Good day and welcome to the ServisFirst Bancshares Incorporated Fourth Quarter Earnings Conference Call. All participants will be in a listen-only mode. [Operator Instructions] After today's presentation, there will be an opportunity to ask questions. Please note that this event is being recorded.

I would now like to turn the conference over to Mr. Davis Mange, Investor Relations. Please go ahead, sir.

Davis Mange -- Investor Relations

Thanks, Chuck. Good afternoon and welcome to our fourth quarter earnings call. We will have our CEO, Tom Broughton; and our CFO, Bud Foshee, covering some highlights from the quarter and then we'll take your questions.

I'll now cover our forward-looking statements disclosure. Some of the discussion in today's earnings call may include forward-looking statements. Actual results may differ from any projections shared today due to factors described in our most recent 10-K and 10-Q filings. Forward-looking statements speak only as of the date they are made and ServisFirst assumes no duty to update them.

With that, I'll turn the call over to Tom.

Thomas Ashford Broughton III -- President & Chief Executive Officer

Thank you, Davis.
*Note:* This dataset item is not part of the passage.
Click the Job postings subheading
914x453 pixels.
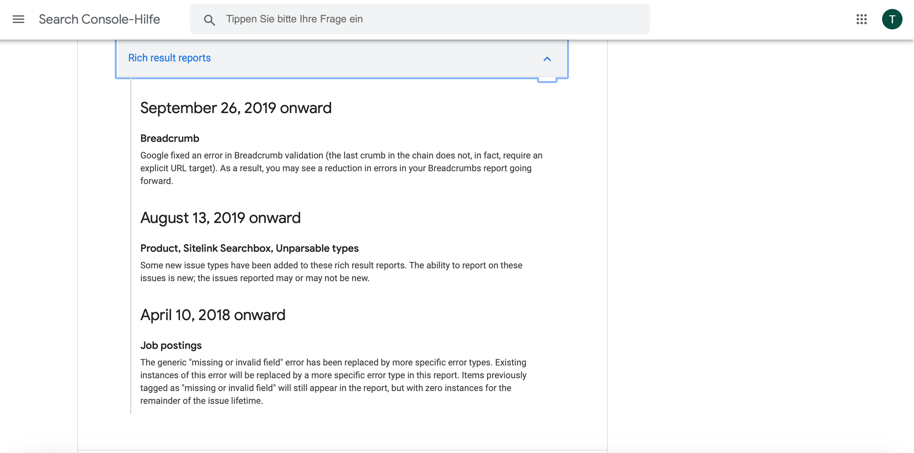[171, 345]
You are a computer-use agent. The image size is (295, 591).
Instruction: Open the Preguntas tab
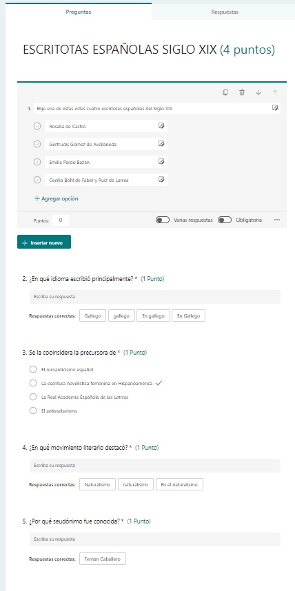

And good afternoon to everybody on the call. We'll -- first thing I'll do is kind of recap 2019 and then talk about 2020 a little bit moving forward. So you know to restate to you, most of you have heard it what we say, we always say we're disciplined growth company that sets high standards for performance. And I think 2019 did not meet our high standards for performance that we would like.

To give you a recap of the year, the year was negatively influenced by a confluence of three main events. One, obviously is we encountered unexpected margin pressure in 2019. The result of that was obviously everybody realized where we are with that, maybe we were a little bit slow to react to it possibly, but anyway that was obviously one of the factors; the second, is we hired 24 great new producers in 2019. Those great producers are going to pay off in 2020, but certainly that would drag to income in 2019; and the third thing is that, we were -- we've had added substantial new hires at the suggestion of our regulators over the last two years as we have already transitioned to a large bank regulatory team from the State of Alabama and FDIC. So all in all, -- so the year was like a golfer would call a sun in all shot, not what you wanted, but we'll take it.

So with that, we'll talk a little bit about where things really got better in the fourth quarter. It was margin improvement and Bud it will go over it by month in a minute, but -- by month, but it is much improved over where it was in the third quarter. Our management team spent a lot of time on margin management in the fourth quarter and we're certainly pleased with the results. The loan growth for the quarter was 14% annualized and 11% year-over-year and the deposit growth was very solid at 9% year-over-year.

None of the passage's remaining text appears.